Problem to work on: The answer should be every line below, retyped exactly.

Source material:
----------

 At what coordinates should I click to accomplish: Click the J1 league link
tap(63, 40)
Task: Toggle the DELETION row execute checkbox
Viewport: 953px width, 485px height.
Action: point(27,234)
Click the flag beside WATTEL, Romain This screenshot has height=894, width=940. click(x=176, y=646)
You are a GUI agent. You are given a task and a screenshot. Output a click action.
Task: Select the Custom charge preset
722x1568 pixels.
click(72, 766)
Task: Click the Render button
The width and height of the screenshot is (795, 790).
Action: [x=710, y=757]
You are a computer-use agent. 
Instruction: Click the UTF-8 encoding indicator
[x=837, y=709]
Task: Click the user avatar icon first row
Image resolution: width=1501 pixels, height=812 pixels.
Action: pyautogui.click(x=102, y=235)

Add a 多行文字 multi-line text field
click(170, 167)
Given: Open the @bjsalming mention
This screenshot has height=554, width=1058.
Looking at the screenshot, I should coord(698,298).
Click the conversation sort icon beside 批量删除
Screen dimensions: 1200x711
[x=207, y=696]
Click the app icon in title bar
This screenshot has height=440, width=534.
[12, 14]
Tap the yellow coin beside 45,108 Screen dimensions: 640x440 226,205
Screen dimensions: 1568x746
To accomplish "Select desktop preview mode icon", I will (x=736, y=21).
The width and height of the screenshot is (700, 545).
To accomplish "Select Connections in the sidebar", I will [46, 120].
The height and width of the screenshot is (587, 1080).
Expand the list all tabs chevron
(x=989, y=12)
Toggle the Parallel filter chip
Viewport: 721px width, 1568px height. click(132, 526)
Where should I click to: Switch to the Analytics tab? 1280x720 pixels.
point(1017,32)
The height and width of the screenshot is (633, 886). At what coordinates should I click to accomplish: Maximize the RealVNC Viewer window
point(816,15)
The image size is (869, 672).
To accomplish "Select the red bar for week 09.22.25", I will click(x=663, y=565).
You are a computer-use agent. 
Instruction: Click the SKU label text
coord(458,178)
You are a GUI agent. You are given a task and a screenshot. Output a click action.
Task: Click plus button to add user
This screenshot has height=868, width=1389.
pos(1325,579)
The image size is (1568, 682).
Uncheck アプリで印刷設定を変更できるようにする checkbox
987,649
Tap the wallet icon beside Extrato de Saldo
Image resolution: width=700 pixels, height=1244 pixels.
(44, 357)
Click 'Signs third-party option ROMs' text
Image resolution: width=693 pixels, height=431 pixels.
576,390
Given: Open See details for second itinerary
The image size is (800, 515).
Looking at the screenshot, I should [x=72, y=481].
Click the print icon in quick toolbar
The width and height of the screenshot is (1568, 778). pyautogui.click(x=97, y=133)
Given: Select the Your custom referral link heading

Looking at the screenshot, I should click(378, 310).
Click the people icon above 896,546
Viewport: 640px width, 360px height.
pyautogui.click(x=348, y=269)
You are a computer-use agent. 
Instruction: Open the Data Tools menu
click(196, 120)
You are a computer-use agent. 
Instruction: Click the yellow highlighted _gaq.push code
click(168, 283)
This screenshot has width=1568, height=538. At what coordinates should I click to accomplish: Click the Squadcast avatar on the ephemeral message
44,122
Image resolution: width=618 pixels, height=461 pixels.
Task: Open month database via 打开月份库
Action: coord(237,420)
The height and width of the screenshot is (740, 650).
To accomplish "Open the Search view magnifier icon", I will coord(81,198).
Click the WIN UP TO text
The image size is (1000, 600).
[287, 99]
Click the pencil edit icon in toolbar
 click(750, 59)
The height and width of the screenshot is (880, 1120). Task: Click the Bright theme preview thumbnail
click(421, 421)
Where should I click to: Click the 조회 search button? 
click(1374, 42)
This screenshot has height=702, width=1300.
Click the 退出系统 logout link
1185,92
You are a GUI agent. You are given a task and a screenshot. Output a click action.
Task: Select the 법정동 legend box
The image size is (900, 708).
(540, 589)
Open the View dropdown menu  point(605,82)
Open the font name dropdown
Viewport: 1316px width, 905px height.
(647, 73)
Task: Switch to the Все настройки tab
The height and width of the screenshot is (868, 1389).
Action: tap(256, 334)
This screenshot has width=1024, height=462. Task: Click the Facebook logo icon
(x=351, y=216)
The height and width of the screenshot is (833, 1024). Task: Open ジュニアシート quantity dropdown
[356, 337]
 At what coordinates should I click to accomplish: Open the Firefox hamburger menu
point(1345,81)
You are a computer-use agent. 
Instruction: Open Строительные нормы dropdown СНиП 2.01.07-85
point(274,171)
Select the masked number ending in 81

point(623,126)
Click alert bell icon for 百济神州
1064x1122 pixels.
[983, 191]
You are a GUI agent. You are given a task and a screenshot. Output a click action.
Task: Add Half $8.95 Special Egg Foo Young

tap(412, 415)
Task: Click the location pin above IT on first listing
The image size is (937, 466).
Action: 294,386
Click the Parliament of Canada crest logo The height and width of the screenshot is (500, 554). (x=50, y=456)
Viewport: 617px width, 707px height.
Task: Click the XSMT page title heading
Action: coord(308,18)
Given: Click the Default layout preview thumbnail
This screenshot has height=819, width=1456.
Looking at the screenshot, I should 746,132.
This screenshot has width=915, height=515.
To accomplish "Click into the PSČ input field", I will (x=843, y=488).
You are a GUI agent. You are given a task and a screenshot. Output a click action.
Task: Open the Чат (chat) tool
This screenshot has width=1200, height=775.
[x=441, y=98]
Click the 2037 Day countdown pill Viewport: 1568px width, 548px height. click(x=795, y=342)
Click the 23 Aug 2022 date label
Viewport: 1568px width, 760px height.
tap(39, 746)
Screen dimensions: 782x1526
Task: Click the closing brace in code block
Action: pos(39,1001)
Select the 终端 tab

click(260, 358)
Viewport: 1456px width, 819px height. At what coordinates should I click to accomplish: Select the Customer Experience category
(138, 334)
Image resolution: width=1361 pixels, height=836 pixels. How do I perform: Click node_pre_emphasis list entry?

----------

Solution for this task:
 At what coordinates should I click to accomplish: Click the J1 league link
tap(63, 40)
Task: Toggle the DELETION row execute checkbox
Viewport: 953px width, 485px height.
Action: point(27,234)
Click the flag beside WATTEL, Romain This screenshot has height=894, width=940. click(x=176, y=646)
You are a GUI agent. You are given a task and a screenshot. Output a click action.
Task: Select the Custom charge preset
722x1568 pixels.
click(72, 766)
Task: Click the Render button
The width and height of the screenshot is (795, 790).
Action: [x=710, y=757]
You are a computer-use agent. 
Instruction: Click the UTF-8 encoding indicator
[x=837, y=709]
Task: Click the user avatar icon first row
Image resolution: width=1501 pixels, height=812 pixels.
Action: pyautogui.click(x=102, y=235)

Add a 多行文字 multi-line text field
click(170, 167)
Given: Open the @bjsalming mention
This screenshot has height=554, width=1058.
Looking at the screenshot, I should coord(698,298).
Click the conversation sort icon beside 批量删除
Screen dimensions: 1200x711
[x=207, y=696]
Click the app icon in title bar
This screenshot has height=440, width=534.
[12, 14]
Tap the yellow coin beside 45,108 Screen dimensions: 640x440 226,205
Screen dimensions: 1568x746
To accomplish "Select desktop preview mode icon", I will (x=736, y=21).
The width and height of the screenshot is (700, 545).
To accomplish "Select Connections in the sidebar", I will [46, 120].
The height and width of the screenshot is (587, 1080).
Expand the list all tabs chevron
(x=989, y=12)
Toggle the Parallel filter chip
Viewport: 721px width, 1568px height. click(132, 526)
Where should I click to: Switch to the Analytics tab? 1280x720 pixels.
point(1017,32)
The height and width of the screenshot is (633, 886). At what coordinates should I click to accomplish: Maximize the RealVNC Viewer window
point(816,15)
The image size is (869, 672).
To accomplish "Select the red bar for week 09.22.25", I will click(x=663, y=565).
You are a computer-use agent. 
Instruction: Click the SKU label text
coord(458,178)
You are a GUI agent. You are given a task and a screenshot. Output a click action.
Task: Click plus button to add user
This screenshot has height=868, width=1389.
pos(1325,579)
The image size is (1568, 682).
Uncheck アプリで印刷設定を変更できるようにする checkbox
987,649
Tap the wallet icon beside Extrato de Saldo
Image resolution: width=700 pixels, height=1244 pixels.
(44, 357)
Click 'Signs third-party option ROMs' text
Image resolution: width=693 pixels, height=431 pixels.
576,390
Given: Open See details for second itinerary
The image size is (800, 515).
Looking at the screenshot, I should [x=72, y=481].
Click the print icon in quick toolbar
The width and height of the screenshot is (1568, 778). pyautogui.click(x=97, y=133)
Given: Select the Your custom referral link heading

Looking at the screenshot, I should click(378, 310).
Click the people icon above 896,546
Viewport: 640px width, 360px height.
pyautogui.click(x=348, y=269)
You are a computer-use agent. 
Instruction: Open the Data Tools menu
click(196, 120)
You are a computer-use agent. 
Instruction: Click the yellow highlighted _gaq.push code
click(168, 283)
This screenshot has width=1568, height=538. At what coordinates should I click to accomplish: Click the Squadcast avatar on the ephemeral message
44,122
Image resolution: width=618 pixels, height=461 pixels.
Task: Open month database via 打开月份库
Action: coord(237,420)
The height and width of the screenshot is (740, 650).
To accomplish "Open the Search view magnifier icon", I will coord(81,198).
Click the WIN UP TO text
The image size is (1000, 600).
[287, 99]
Click the pencil edit icon in toolbar
 click(750, 59)
The height and width of the screenshot is (880, 1120). Task: Click the Bright theme preview thumbnail
click(421, 421)
Where should I click to: Click the 조회 search button? 
click(1374, 42)
This screenshot has height=702, width=1300.
Click the 退出系统 logout link
1185,92
You are a GUI agent. You are given a task and a screenshot. Output a click action.
Task: Select the 법정동 legend box
The image size is (900, 708).
(540, 589)
Open the View dropdown menu  point(605,82)
Open the font name dropdown
Viewport: 1316px width, 905px height.
(647, 73)
Task: Switch to the Все настройки tab
The height and width of the screenshot is (868, 1389).
Action: tap(256, 334)
This screenshot has width=1024, height=462. Task: Click the Facebook logo icon
(x=351, y=216)
The height and width of the screenshot is (833, 1024). Task: Open ジュニアシート quantity dropdown
[356, 337]
 At what coordinates should I click to accomplish: Open the Firefox hamburger menu
point(1345,81)
You are a computer-use agent. 
Instruction: Open Строительные нормы dropdown СНиП 2.01.07-85
point(274,171)
Select the masked number ending in 81

point(623,126)
Click alert bell icon for 百济神州
1064x1122 pixels.
[983, 191]
You are a GUI agent. You are given a task and a screenshot. Output a click action.
Task: Add Half $8.95 Special Egg Foo Young

tap(412, 415)
Task: Click the location pin above IT on first listing
The image size is (937, 466).
Action: 294,386
Click the Parliament of Canada crest logo The height and width of the screenshot is (500, 554). (x=50, y=456)
Viewport: 617px width, 707px height.
Task: Click the XSMT page title heading
Action: coord(308,18)
Given: Click the Default layout preview thumbnail
This screenshot has height=819, width=1456.
Looking at the screenshot, I should 746,132.
This screenshot has width=915, height=515.
To accomplish "Click into the PSČ input field", I will (x=843, y=488).
You are a GUI agent. You are given a task and a screenshot. Output a click action.
Task: Open the Чат (chat) tool
This screenshot has width=1200, height=775.
[x=441, y=98]
Click the 2037 Day countdown pill Viewport: 1568px width, 548px height. click(x=795, y=342)
Click the 23 Aug 2022 date label
Viewport: 1568px width, 760px height.
tap(39, 746)
Screen dimensions: 782x1526
Task: Click the closing brace in code block
Action: pos(39,1001)
Select the 终端 tab

click(260, 358)
Viewport: 1456px width, 819px height. At what coordinates should I click to accomplish: Select the Customer Experience category
(138, 334)
Image resolution: width=1361 pixels, height=836 pixels. How do I perform: Click node_pre_emphasis list entry?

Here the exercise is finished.